I have built a service which will fetch data from Crossref and stored in hosted database on server. I’m currently really struggling with updating documents at scale and would appreciate some advice.
I’m using upsert: true option and mongoose BulkWrite operation while updating document. So, if new documents arrives and it does not exist in collection it will create document for the same.
Average size of documents is 8kb and field that I’m using for filtering documents is set unique: true and have created index on the same field.
Here, at a moment I’m fetching 500 documents from crossref and trying to upserting it vut it takes more than 3 minutes to upsert those documents which is too longer for my usecase.
What should be reason of these much delay and what is optimal number of operation that I should perform in single bulkWrite call ?
A maximum of 10000 writes are allowed in a single batch operation.
In saying so, for your use case, where you are trying to bulk insert 500 documents, ideally should not cause issues.

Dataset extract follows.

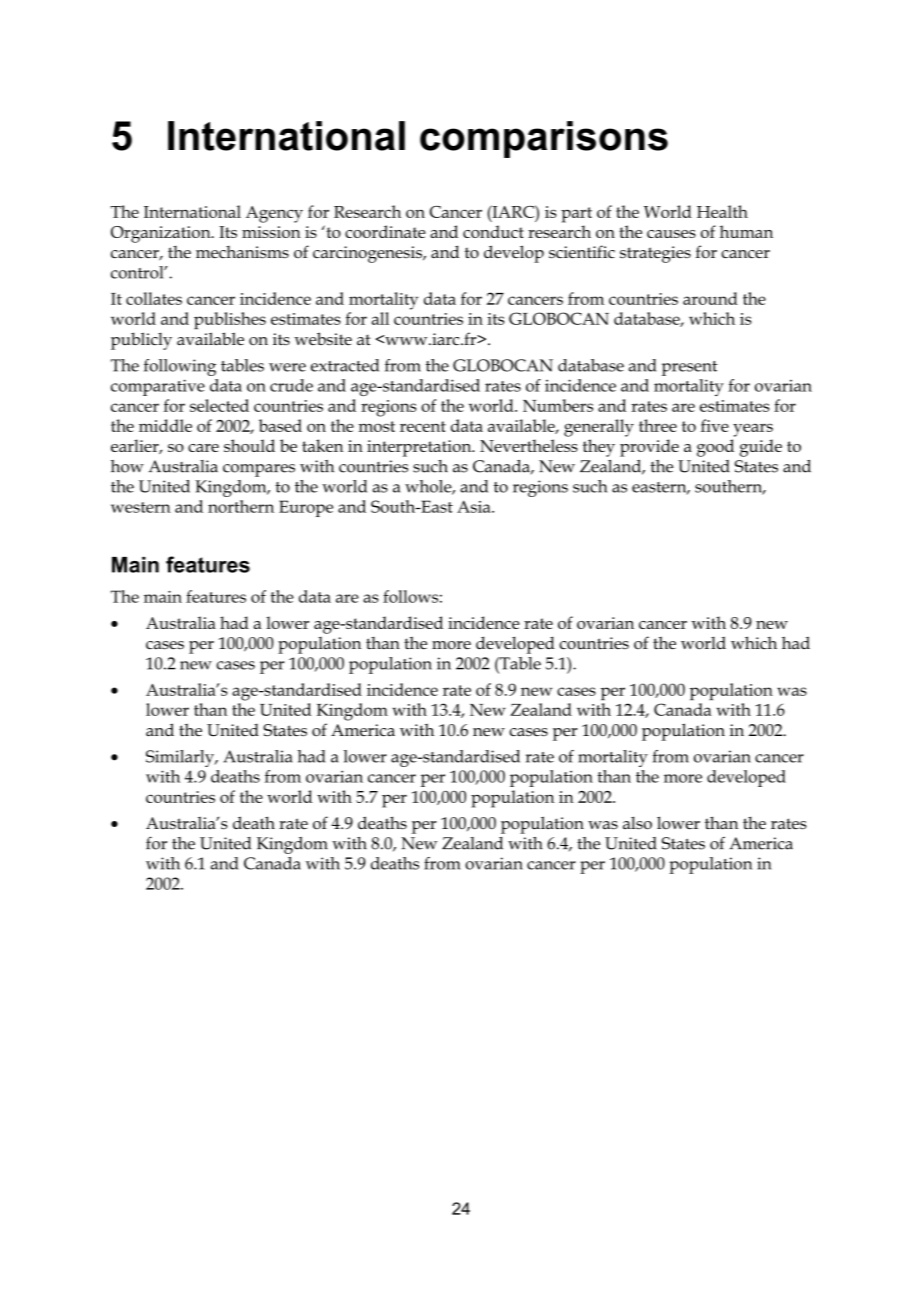  Describe the element at coordinates (475, 506) in the image. I see `Asia` at that location.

However, to help me understand further, could you share a few details for the deployment:
The deployment architecture(stand alone, replica set, sharded cluster)
The command that you are trying to execute.
How large is the a single document size.
Are you able to efficiently do it without using crossref using shell command.
Can you share the explain plan for the operation?
In addition, since we do not have the expertise in crossref, I would suggest to reach out the CrossRef community page for additional information if the issue persists at their end.